New Fortress Energy, a company looking to expand fossil fuel exports, is proposing to fast-track the construction of a floating export terminal in this area.
The facility would export 2.8 million metric tonnes of gas annually — spewing emissions equivalent to 3.7 million cars. This project would cause the expansion of oil drilling and fracking that further lock in fossil fuel dependence, exacerbate the climate crisis, and expose people to toxic air and water pollution.
You can stop this threat to the health of our coastal waters, surrounding communities, and environmental justice.
Families displaced by our climate crisis have become a common story along the coast: my family home was severely damaged by Hurricane Ida and many other homes were reduced to rubble. This was the most damaging hurricane I’ve seen in my life and I know climate change will only make these storms more frequent.
The New Fortress Energy floating export facility would threaten already-vulnerable frontline communities, raise energy prices for people in the region, exacerbate hurricanes and climate-fueled storms, and lock in climate pollution far beyond what our planet can handle.
We know extractive industries worsen the effects of climate change, we know when industries destroy the marsh they are destroying our first line of defense against storms, and we know these facilities poison communities with some of the highest cancer rates in the country.

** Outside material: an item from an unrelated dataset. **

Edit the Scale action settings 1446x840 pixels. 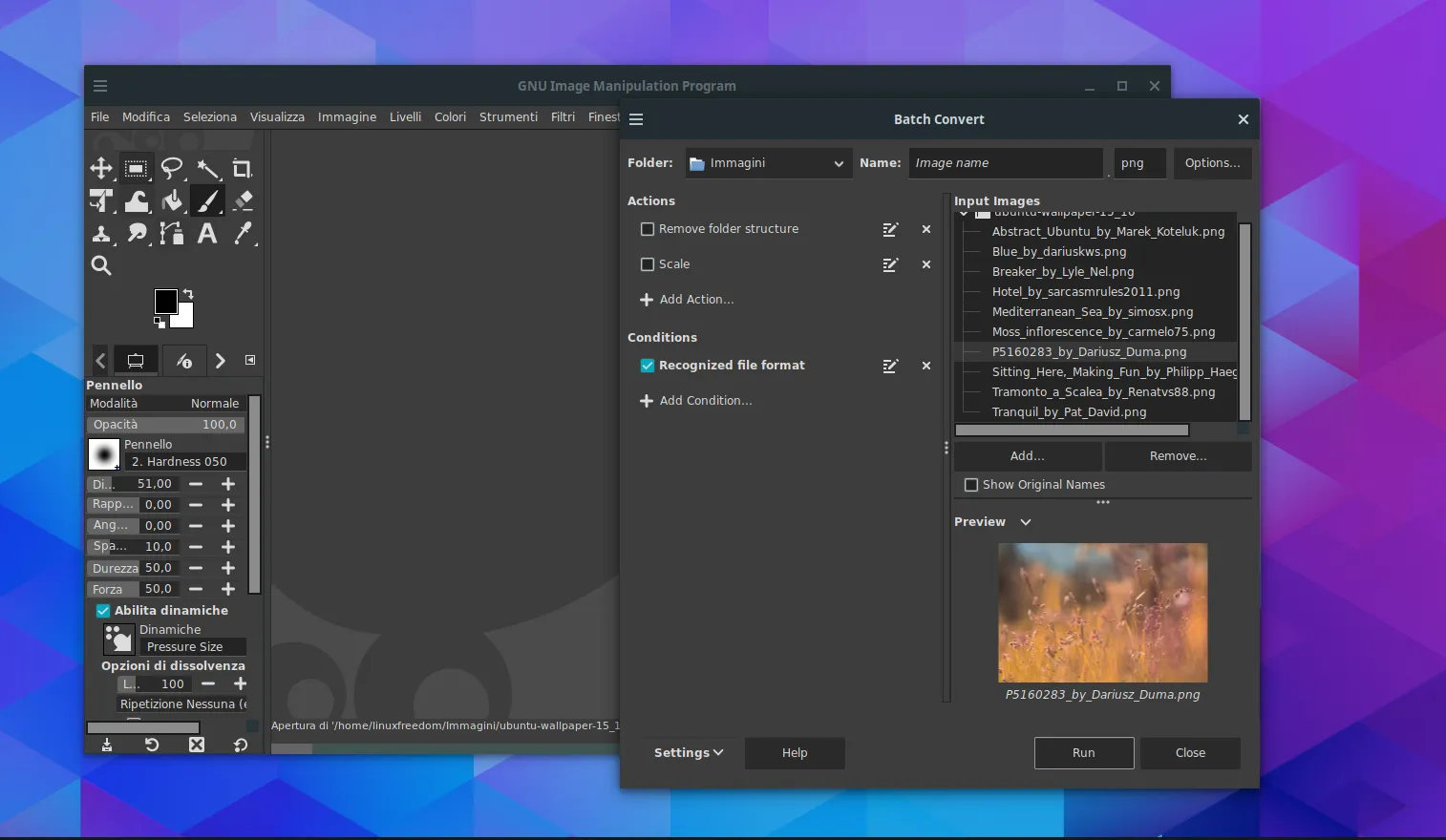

Take action to stop New Fortress Energy from producing emissions for decades to come that will further contribute to our climate crisis, and continue to harm and pollute our communities.
Louisiana is home to beautiful wetlands, wildlife, and one of the most beloved unique cultures in the country. We produce products that are world-renowned, food that is often imitated but not duplicated, and our communities attract millions of visitors each year. It is all only possible because of the people who live here – we must work together to protect this state and its residents from harm from fossil-fueled greed.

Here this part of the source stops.